# Task item
Reproduce the entries below in full, word for word.
***** Extracted entries *****
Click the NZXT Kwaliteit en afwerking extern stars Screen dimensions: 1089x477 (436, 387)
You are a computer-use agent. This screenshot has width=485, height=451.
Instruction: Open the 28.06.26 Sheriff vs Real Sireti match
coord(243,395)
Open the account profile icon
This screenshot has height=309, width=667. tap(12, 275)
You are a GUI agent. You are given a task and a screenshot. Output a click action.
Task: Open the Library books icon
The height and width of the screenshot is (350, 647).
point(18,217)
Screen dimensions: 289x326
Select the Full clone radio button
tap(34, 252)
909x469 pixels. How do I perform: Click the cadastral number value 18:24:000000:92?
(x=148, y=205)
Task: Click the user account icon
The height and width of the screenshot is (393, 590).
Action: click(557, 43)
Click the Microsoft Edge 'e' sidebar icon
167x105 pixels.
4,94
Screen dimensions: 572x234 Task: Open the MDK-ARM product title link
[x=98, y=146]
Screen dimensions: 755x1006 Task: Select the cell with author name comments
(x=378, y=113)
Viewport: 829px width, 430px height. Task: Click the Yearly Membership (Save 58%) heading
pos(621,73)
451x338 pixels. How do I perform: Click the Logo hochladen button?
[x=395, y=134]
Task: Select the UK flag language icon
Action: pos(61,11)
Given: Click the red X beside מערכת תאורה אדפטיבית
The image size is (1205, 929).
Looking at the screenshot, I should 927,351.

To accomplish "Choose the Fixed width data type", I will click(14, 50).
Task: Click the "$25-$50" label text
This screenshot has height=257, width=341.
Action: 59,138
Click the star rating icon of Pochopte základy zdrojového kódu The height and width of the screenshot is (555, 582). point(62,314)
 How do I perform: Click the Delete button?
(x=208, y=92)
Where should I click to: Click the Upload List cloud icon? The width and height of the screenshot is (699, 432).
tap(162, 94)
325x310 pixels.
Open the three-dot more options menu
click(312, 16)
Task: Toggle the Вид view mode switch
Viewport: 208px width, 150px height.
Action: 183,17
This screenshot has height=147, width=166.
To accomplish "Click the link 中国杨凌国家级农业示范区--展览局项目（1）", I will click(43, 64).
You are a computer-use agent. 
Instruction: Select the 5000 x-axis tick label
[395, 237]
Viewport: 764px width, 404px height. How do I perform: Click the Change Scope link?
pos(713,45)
*****
# Task answer
Click the NZXT Kwaliteit en afwerking extern stars Screen dimensions: 1089x477 (436, 387)
You are a computer-use agent. This screenshot has width=485, height=451.
Instruction: Open the 28.06.26 Sheriff vs Real Sireti match
coord(243,395)
Open the account profile icon
This screenshot has height=309, width=667. tap(12, 275)
You are a GUI agent. You are given a task and a screenshot. Output a click action.
Task: Open the Library books icon
The height and width of the screenshot is (350, 647).
point(18,217)
Screen dimensions: 289x326
Select the Full clone radio button
tap(34, 252)
909x469 pixels. How do I perform: Click the cadastral number value 18:24:000000:92?
(x=148, y=205)
Task: Click the user account icon
The height and width of the screenshot is (393, 590).
Action: click(557, 43)
Click the Microsoft Edge 'e' sidebar icon
167x105 pixels.
4,94
Screen dimensions: 572x234 Task: Open the MDK-ARM product title link
[x=98, y=146]
Screen dimensions: 755x1006 Task: Select the cell with author name comments
(x=378, y=113)
Viewport: 829px width, 430px height. Task: Click the Yearly Membership (Save 58%) heading
pos(621,73)
451x338 pixels. How do I perform: Click the Logo hochladen button?
[x=395, y=134]
Task: Select the UK flag language icon
Action: pos(61,11)
Given: Click the red X beside מערכת תאורה אדפטיבית
The image size is (1205, 929).
Looking at the screenshot, I should 927,351.

To accomplish "Choose the Fixed width data type", I will click(14, 50).
Task: Click the "$25-$50" label text
This screenshot has height=257, width=341.
Action: 59,138
Click the star rating icon of Pochopte základy zdrojového kódu The height and width of the screenshot is (555, 582). point(62,314)
 How do I perform: Click the Delete button?
(x=208, y=92)
Where should I click to: Click the Upload List cloud icon? The width and height of the screenshot is (699, 432).
tap(162, 94)
325x310 pixels.
Open the three-dot more options menu
click(312, 16)
Task: Toggle the Вид view mode switch
Viewport: 208px width, 150px height.
Action: 183,17
This screenshot has height=147, width=166.
To accomplish "Click the link 中国杨凌国家级农业示范区--展览局项目（1）", I will click(43, 64).
You are a computer-use agent. 
Instruction: Select the 5000 x-axis tick label
[395, 237]
Viewport: 764px width, 404px height. How do I perform: Click the Change Scope link?
pos(713,45)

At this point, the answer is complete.